-- START OF MATERIAL PROVIDED --

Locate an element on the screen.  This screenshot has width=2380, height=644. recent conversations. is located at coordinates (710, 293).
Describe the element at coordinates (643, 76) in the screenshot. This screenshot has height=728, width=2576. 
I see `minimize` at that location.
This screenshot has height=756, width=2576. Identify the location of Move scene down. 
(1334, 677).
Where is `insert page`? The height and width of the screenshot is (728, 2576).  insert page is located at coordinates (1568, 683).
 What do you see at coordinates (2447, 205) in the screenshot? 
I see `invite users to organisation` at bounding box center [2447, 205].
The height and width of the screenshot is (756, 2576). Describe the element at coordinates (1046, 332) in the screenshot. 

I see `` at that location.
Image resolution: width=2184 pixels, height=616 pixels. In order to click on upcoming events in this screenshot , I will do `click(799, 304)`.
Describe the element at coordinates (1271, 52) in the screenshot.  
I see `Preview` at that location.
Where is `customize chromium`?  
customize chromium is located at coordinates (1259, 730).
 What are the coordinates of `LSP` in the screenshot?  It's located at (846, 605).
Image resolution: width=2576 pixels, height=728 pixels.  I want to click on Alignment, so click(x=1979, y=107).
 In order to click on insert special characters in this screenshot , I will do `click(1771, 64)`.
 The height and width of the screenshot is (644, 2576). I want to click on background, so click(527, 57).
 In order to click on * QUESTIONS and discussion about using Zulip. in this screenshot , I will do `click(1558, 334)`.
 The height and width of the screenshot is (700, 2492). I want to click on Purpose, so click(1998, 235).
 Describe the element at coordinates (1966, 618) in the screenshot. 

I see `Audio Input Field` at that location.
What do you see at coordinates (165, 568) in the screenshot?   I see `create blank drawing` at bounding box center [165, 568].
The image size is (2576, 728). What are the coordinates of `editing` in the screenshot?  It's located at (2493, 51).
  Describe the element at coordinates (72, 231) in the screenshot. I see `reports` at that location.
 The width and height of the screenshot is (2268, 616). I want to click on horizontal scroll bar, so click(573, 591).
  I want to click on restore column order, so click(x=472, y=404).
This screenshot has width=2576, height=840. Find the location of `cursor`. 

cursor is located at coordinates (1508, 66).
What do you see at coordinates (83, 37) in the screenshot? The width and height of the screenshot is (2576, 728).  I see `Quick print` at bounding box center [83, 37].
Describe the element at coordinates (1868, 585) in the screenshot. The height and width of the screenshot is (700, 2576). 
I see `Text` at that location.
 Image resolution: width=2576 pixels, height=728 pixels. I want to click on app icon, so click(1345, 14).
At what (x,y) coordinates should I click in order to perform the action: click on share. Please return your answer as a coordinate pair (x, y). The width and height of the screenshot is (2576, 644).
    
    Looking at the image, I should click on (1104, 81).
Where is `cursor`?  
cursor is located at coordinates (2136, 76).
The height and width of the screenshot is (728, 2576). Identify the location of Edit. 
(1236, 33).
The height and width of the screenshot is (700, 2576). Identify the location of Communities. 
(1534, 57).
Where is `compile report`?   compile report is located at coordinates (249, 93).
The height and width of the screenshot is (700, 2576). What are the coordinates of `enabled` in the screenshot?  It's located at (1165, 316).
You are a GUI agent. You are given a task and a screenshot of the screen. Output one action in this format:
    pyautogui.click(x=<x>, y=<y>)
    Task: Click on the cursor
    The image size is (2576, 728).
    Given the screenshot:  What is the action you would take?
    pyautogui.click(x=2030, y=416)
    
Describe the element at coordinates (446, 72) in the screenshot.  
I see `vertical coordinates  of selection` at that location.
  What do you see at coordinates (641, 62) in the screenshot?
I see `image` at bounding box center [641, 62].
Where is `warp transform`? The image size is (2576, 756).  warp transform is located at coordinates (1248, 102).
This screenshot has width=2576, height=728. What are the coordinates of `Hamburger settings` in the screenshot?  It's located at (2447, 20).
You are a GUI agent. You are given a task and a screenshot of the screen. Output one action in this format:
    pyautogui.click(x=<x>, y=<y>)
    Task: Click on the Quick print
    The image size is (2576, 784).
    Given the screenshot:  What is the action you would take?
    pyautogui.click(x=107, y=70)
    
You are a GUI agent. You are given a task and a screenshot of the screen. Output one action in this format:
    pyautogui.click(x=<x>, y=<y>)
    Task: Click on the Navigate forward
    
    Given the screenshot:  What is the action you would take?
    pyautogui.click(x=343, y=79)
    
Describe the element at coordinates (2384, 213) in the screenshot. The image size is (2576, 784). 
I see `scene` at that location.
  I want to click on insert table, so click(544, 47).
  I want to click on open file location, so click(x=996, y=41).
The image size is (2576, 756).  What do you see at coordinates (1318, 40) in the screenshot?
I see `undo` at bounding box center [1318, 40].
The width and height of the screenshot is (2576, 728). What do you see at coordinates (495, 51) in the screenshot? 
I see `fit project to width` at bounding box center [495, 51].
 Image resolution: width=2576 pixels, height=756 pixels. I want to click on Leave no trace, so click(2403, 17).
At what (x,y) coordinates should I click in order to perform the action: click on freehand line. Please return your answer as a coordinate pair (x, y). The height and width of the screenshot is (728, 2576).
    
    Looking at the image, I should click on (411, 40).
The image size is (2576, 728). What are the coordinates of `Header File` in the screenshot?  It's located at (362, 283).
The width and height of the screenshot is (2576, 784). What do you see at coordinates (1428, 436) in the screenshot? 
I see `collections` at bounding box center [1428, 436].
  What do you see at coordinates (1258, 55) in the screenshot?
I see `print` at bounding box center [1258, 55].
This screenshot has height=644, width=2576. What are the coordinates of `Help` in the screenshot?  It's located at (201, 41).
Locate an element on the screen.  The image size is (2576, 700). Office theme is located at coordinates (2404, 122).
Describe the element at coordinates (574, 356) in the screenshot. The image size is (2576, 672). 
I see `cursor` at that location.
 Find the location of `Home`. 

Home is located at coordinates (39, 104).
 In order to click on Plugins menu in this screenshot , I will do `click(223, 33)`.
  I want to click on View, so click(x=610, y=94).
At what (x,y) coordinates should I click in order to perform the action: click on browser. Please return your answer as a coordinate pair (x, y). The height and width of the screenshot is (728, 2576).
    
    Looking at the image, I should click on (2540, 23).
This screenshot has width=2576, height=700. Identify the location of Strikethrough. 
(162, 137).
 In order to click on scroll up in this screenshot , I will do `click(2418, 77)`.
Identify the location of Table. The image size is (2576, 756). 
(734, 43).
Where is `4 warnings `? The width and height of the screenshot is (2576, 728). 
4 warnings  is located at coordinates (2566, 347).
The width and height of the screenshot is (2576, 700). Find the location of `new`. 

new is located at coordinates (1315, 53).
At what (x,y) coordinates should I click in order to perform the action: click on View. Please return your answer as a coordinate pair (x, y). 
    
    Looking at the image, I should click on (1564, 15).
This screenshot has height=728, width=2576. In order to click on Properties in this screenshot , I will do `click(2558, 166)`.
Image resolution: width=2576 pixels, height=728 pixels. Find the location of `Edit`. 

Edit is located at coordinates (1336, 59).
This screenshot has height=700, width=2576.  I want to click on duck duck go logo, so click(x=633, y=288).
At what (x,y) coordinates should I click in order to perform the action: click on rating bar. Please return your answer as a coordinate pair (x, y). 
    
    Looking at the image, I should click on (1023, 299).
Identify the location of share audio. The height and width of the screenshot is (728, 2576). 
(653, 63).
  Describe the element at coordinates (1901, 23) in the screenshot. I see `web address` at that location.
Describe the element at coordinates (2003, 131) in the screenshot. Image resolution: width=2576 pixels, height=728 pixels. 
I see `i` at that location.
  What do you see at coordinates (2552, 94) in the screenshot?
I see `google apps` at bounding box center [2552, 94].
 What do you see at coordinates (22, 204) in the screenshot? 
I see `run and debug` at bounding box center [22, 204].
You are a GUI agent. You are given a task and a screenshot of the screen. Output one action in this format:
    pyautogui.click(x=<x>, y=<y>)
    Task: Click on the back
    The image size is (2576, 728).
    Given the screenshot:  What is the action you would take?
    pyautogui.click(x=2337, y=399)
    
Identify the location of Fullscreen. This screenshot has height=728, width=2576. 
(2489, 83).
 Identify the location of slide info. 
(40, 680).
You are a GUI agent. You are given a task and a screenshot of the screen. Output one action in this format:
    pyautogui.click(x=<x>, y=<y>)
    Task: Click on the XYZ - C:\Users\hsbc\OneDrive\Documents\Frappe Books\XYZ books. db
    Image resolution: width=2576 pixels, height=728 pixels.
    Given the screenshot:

-- END OF MATERIAL PROVIDED --

◆ EXERCISE: Reproduce the entries above verbatim, from the line with "at (2493, 51)." up to and including the line with "Describe the element at coordinates (72, 231)".

◆ THE RESPONSE:
The image size is (2576, 728). What are the coordinates of `editing` in the screenshot?  It's located at (2493, 51).
  Describe the element at coordinates (72, 231) in the screenshot. I see `reports` at that location.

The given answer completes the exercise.